What the exercise asks → From the entries that follow, report every line in which "Close" occurs.

Dataset records →
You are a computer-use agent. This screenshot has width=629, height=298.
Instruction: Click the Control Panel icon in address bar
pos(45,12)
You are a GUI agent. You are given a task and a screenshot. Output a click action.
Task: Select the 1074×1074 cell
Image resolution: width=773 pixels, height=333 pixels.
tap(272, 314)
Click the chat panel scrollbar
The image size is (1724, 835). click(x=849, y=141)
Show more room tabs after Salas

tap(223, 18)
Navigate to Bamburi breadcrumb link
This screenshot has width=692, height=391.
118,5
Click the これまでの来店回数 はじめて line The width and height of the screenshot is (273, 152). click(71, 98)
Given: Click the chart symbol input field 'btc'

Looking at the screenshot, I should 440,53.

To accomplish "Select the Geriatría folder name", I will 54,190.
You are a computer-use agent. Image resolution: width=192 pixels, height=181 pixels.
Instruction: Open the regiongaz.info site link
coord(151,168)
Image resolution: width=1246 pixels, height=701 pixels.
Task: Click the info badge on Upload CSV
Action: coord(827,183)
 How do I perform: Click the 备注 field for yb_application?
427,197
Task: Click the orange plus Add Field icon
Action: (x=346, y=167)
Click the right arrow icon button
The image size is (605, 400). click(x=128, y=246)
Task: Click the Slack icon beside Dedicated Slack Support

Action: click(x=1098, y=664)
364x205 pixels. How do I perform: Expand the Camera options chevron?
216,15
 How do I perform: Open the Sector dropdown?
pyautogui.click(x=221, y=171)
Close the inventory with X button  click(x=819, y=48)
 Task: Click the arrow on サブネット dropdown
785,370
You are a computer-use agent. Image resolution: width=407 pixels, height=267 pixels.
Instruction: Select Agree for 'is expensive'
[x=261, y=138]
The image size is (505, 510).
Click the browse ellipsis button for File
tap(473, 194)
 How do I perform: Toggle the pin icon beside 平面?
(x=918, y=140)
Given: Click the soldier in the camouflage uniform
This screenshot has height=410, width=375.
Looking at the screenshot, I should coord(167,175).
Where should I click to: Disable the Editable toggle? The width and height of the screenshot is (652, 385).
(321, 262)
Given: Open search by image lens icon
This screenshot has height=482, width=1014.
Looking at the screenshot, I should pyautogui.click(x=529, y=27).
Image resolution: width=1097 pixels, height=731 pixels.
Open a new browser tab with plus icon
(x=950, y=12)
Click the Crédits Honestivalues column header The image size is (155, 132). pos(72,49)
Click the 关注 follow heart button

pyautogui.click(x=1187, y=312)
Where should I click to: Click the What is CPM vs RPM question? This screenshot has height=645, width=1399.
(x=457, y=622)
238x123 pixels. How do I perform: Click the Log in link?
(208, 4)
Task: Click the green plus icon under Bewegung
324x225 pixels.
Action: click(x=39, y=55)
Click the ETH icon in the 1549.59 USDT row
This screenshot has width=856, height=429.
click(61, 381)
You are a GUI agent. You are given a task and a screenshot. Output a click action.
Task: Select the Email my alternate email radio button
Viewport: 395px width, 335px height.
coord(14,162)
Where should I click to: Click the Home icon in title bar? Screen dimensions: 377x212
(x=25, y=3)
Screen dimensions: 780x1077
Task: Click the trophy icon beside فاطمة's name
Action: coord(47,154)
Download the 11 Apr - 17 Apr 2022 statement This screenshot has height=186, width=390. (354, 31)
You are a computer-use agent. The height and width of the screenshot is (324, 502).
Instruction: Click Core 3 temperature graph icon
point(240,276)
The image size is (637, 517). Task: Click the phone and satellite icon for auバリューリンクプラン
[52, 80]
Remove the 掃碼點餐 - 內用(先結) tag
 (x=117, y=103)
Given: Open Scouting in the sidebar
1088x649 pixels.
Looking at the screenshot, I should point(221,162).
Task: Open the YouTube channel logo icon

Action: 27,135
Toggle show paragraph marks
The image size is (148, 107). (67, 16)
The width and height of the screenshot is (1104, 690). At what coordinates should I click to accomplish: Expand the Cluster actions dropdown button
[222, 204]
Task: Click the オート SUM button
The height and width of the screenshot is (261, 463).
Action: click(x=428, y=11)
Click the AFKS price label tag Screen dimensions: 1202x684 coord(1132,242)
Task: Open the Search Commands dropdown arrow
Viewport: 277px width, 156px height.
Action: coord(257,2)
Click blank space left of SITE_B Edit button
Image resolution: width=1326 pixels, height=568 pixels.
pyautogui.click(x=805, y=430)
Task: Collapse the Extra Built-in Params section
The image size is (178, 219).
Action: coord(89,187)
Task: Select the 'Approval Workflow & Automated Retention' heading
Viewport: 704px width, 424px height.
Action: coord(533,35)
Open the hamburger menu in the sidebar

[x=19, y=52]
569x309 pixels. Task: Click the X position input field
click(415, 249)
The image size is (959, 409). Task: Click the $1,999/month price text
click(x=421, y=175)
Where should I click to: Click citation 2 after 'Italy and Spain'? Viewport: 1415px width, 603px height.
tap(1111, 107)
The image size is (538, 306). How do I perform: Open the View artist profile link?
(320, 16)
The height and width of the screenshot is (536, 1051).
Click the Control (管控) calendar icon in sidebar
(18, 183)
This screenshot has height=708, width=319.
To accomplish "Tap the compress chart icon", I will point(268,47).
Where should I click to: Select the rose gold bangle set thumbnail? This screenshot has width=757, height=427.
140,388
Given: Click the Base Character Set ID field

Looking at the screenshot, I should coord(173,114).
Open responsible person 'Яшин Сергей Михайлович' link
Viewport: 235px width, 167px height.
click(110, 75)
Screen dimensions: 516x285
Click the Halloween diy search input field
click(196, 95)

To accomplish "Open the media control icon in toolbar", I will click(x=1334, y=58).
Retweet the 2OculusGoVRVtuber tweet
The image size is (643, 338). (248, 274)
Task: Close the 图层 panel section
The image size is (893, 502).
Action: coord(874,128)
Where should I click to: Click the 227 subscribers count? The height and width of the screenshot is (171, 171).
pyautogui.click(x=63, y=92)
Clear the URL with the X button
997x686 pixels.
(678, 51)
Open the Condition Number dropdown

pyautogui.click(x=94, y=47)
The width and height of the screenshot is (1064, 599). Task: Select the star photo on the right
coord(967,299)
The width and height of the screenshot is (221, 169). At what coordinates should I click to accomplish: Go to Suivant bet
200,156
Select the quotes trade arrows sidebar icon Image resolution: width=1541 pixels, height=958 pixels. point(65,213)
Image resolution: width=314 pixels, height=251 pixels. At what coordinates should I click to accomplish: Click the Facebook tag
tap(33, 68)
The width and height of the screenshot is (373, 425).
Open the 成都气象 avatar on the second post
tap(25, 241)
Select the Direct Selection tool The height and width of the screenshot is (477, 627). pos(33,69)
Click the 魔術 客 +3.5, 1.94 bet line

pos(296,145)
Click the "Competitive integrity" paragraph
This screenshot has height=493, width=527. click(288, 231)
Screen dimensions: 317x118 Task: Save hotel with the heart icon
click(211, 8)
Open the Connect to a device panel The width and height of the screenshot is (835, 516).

Result →
Close the inventory with X button  click(x=819, y=48)
Task: Close the 图层 panel section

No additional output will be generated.